If you’re wondering why three stately conifers in Albany’s Broadway Neighborhood are no longer there (and even if you’re not), the city’s online register of building-related permits has an answer.
We came across the scene around mid-day Sunday. One of the trees near the Elm Street Pharmacy at Seventh and Elm was already gone, the second was mostly down, and the third was next in line for the chainsaw.
One of the crew from Santiam Tree Service told me the tree closest to the pharmacy building, a cedar, had rot inside, which canceled the property owners’ hopes to have the log milled.
An undated application to remove the three large trees is on file with the Albany building division. (I found it using the BuildingEye feature under the community development department at cityofalbany.net.) It says the trees were originally planted as part of the landscape but doesn’t say when.
One was a Norway spruce that had “structural issues and poor health.” The second, an incense cedar, was “very close to and damaging the building, both foundation and roof.” That’s the one with the interior rot, as I understand it, and if it had failed it would have been a major hazard to the building and presumably people inside or walking by.
The third, also an incense cedar, had a “very large wound from cars hitting it.” It also was in “poor health.”
The permit specified as a condition of removal that the city forester, Rick Barnett in the parks department, be notified at least a week before the tree felling “so he can make sure that (the city) tree commission and others that see these large trees removed know why.”
In case you didn’t get the word and wondered why the trees were cut, now you know. (hh)
One needs to remember that trees have a healthy life span and are like us, they mature and start to loose their balance.
O loardy, ya mean once at the rest home I outta be on the look out for a guy in a dark hoody with a chain saw looking for “un-balanced” old codgers?

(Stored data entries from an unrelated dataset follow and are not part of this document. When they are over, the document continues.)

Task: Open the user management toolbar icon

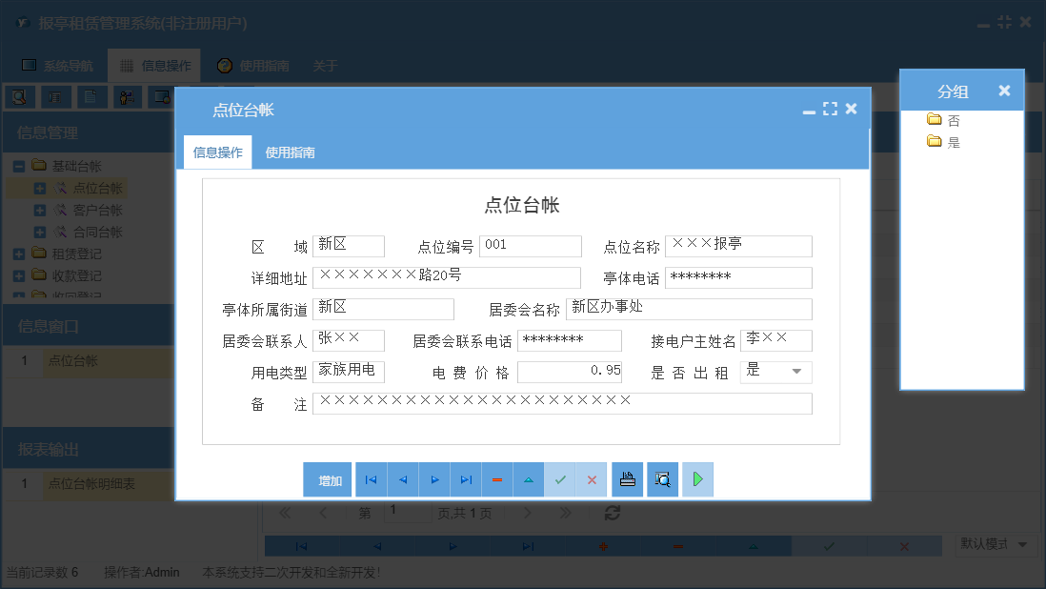Action: pos(127,96)
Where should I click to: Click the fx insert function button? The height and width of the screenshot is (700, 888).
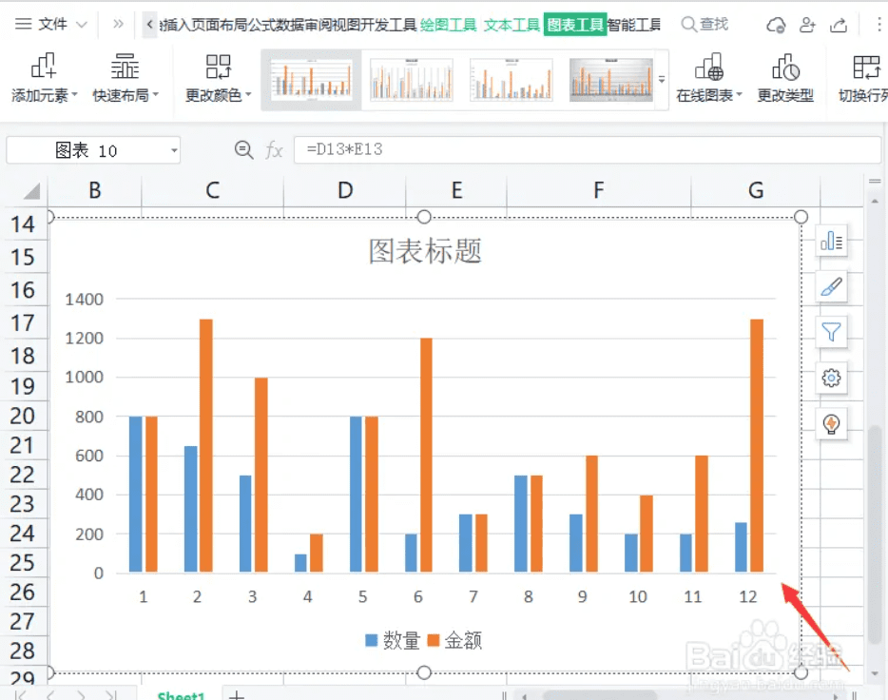[x=275, y=149]
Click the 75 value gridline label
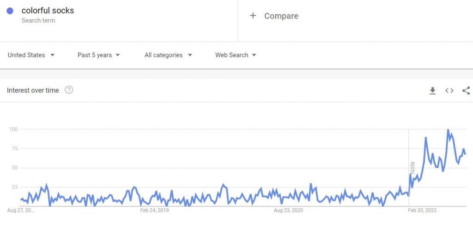Viewport: 473px width, 230px height. pyautogui.click(x=14, y=148)
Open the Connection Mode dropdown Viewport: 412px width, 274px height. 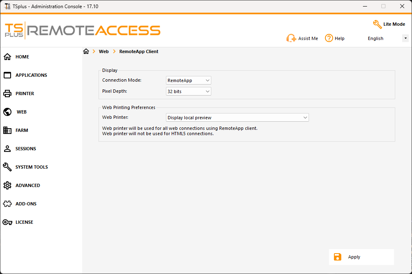coord(188,80)
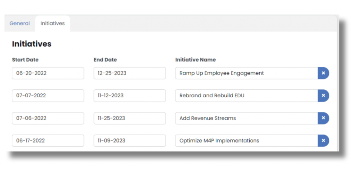
Task: Edit the 11-12-2023 end date field
Action: (x=130, y=96)
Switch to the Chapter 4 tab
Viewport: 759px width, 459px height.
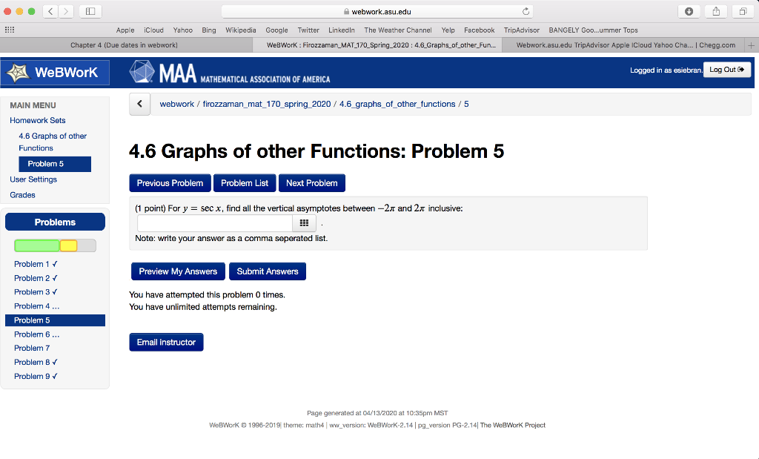pos(119,44)
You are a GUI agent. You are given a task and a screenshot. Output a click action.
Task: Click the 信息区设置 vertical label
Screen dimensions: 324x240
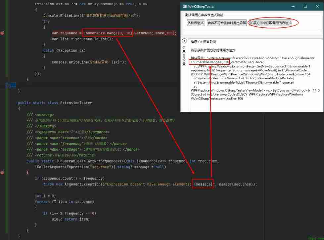(x=184, y=56)
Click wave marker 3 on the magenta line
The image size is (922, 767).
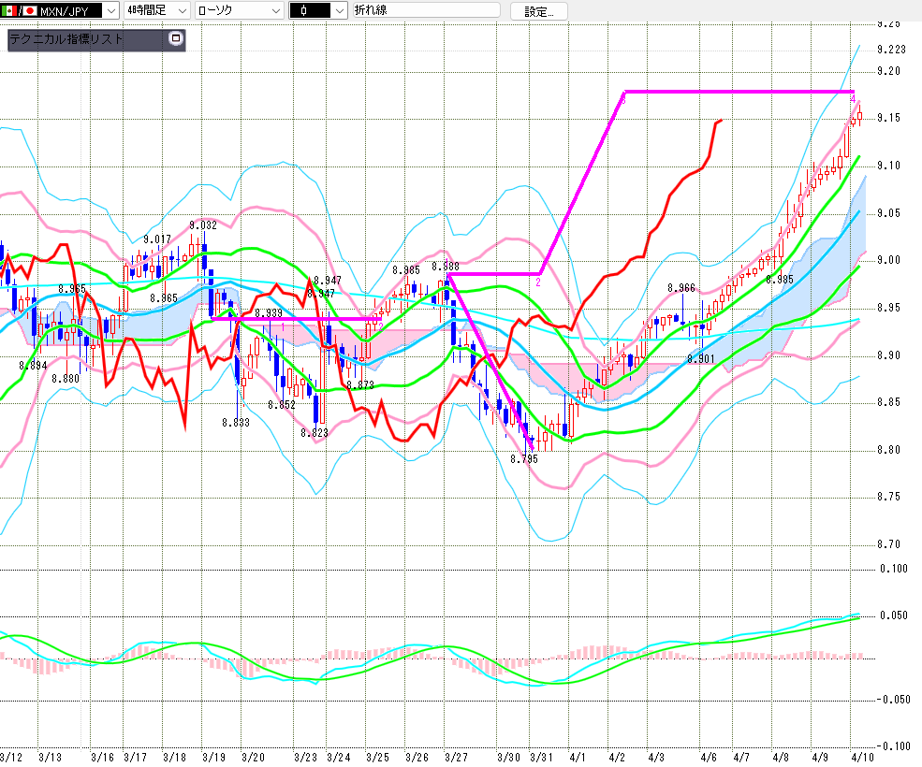[x=622, y=97]
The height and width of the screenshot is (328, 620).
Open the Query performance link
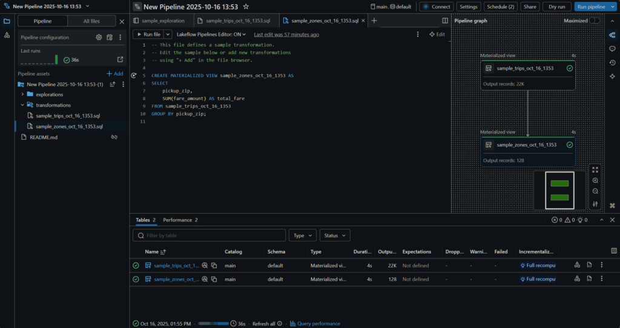317,324
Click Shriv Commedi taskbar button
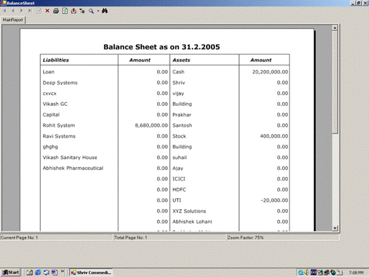 click(x=90, y=272)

And I was looking forward to a niece quiet departure surrounded by those wanted to carve up my estate!
The same applies to old buildings.
“Give me six hours to chop down a tree and I will spend the first four sharpening the axe.”
Abraham Lincoln
The individual who cuts down trees professionally is a “faller”. In present tense, a faller falls a tree. The past tense “felled” didn’t seem right.
But then I remembered a childhood lesson
Fall, fell, has fallen..
Not to be a linguist or, worse, a grammar know-it-all, but fallers don’t fall trees. Unless they fall OFF trees. What they do is to fell trees. When they’re done, the trees have been felled. Unless the wind has blown them down. Then they have fallen.
HH
Lived among professional loggers for 40+ years. Gotta go with the vernacular.